Ora invece siamo in Svezia, celebre per la sua mentalità egualitaria, dove l’asilo Nicolaigarden è uno degli esempi più convincenti dei passi avanti fatti dal Paese per consolidare le pari opportunità, tanto che il modello ha avuto così successo che due anni fa tre degli insegnanti hanno aperto una succursale chiamandola Egalia, per sottolineare il tema dell’uguaglianza.

Nella biblioteca della scuola sono presenti poche fiabe tradizionali con i soliti stereotipi maschili e femminili: ricerca dissennata del principe azzurro, ecc; ma ci sono molti racconti i cui protagonisti sono genitori single, figli adottivi o coppie dello stesso sesso. Le bambine non vengono spinte a giocare con cucine/bambole e i mattoncini del Lego non sono considerati solo giochi per maschi.

Quando, nel 1998, il Parlamento svedese approvò la legge secondo cui le scuole dovevano garantire pari opportunità a femmine e maschi, gli insegnanti del Nicolaigarden presero l’insolita iniziativa di filmarsi, documentando il modo di comportarsi con i bambini. “Notavamo molte differenze nel modo di interagire con i maschietti o con le bambine“, ricorda Lotta Rajalin, che dirige l’asilo, come leggo nell’articolo de La Repubblica della scorsa settimana. “Se un bambino piangeva perché si era fatto male, veniva consolato per un tempo più breve“. Se i bambini erano turbolenti la cosa veniva accettata, se una bambina cercava di arrampicarsi su un albero veniva fermata.

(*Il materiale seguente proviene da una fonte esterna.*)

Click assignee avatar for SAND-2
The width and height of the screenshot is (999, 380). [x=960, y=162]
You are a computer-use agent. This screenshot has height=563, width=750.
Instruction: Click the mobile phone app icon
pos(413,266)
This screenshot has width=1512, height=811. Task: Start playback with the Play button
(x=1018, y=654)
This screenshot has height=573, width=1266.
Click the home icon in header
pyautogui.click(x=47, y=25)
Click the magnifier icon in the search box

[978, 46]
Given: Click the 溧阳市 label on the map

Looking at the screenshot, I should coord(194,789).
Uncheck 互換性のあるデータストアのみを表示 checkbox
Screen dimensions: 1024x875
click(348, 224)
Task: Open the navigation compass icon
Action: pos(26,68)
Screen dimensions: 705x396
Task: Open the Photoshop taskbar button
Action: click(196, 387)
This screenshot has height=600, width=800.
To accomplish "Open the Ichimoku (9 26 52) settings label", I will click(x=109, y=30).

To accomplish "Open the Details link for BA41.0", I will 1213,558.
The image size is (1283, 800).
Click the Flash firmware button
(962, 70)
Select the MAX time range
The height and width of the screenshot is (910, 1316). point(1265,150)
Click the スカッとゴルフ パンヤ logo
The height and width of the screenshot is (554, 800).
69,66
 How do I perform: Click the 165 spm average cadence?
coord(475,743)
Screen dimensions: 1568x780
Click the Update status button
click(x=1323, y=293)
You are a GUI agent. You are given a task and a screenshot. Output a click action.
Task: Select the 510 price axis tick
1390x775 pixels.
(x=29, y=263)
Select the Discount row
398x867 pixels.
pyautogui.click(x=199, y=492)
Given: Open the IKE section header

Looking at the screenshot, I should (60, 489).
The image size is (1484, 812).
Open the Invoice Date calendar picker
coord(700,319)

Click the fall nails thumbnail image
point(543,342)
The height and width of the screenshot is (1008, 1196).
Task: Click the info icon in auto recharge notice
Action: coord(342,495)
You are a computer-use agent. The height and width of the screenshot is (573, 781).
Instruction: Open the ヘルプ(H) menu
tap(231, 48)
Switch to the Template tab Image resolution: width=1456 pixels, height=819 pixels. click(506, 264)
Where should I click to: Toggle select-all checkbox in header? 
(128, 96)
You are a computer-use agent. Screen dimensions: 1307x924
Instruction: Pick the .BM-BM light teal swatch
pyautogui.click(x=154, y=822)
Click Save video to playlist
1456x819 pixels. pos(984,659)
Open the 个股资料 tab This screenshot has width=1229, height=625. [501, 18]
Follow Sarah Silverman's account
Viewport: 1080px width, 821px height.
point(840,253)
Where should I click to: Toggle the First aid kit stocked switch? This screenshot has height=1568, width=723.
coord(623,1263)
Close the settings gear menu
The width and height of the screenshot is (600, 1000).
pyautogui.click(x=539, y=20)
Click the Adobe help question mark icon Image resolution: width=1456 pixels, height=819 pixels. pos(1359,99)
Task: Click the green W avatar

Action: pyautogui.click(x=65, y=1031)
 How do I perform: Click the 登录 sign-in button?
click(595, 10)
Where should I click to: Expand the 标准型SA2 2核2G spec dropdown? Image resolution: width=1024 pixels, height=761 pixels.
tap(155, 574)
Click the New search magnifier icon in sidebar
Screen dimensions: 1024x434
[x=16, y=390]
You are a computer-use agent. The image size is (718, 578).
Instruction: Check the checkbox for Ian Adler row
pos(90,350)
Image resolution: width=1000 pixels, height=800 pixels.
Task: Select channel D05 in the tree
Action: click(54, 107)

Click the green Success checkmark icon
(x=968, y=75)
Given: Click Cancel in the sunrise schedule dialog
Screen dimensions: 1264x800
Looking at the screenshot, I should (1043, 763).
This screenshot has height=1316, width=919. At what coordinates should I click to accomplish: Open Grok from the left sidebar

Il risultato è diventato un programma di sette punti, uno dei quali è “Evitiamo di usare parole come bambino o bambina. Preferiamo usare il nome, oppure diciamo “andiamo, ragazzi!”“. Alle docenti, tutte donne, si sono uniti alcuni uomini.

Ma sono arrivate anche le critiche a questa specie di “lavaggio del cervello” già all’età di 3 anni.

A me sembra che portino all’estremo una situazione che può essere capita ed eventualmente contestata solo dagli adulti, mentre i bambini a quell’età non hanno ancora delle idee precise. Ma non per quello non si deve dar loro un orientamento. Cosa ne pensate?